#### [Assignment]
Using the entries below, write out the line with "Task: Expand the Счет учета 1030 dropdown", the line with "Screen dimensions: 1228x540", and every line in between, exactly as each is written.

#### [Records shown]
┄┄┄┄┄┄

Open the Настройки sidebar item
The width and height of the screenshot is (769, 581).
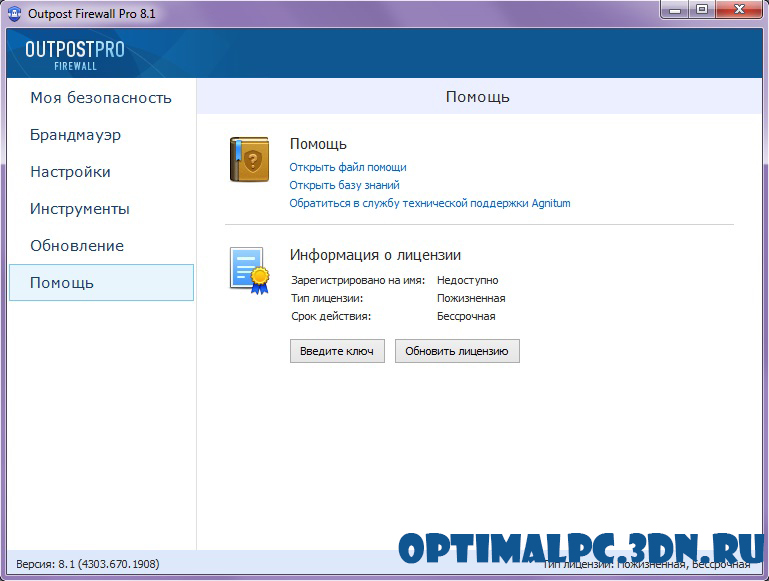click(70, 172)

┄┄┄┄┄┄

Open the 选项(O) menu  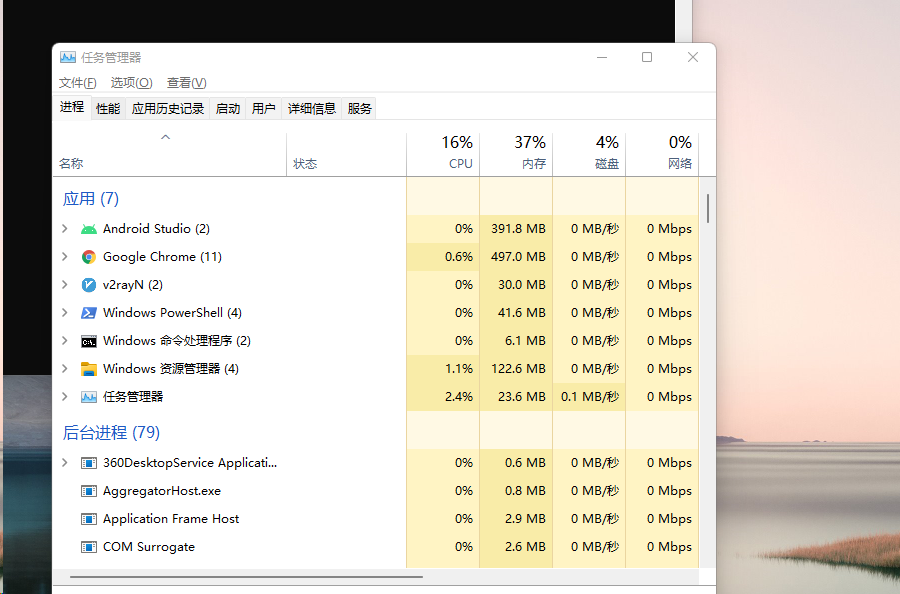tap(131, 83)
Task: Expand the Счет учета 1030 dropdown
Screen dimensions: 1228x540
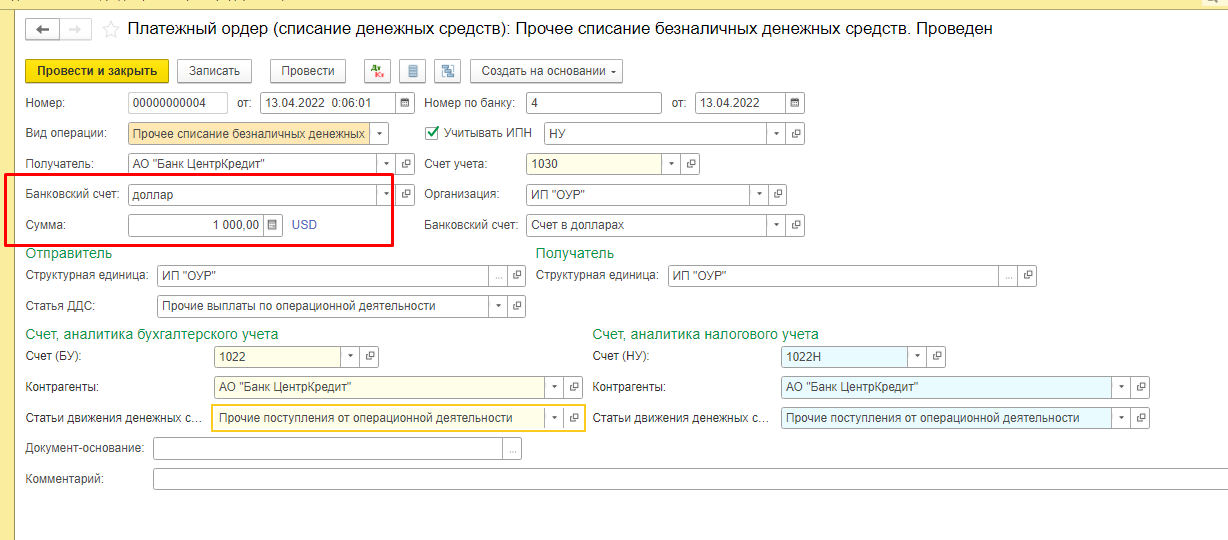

┄┄┄┄┄┄

#### [Response]
Task: Expand the Счет учета 1030 dropdown
Screen dimensions: 1228x540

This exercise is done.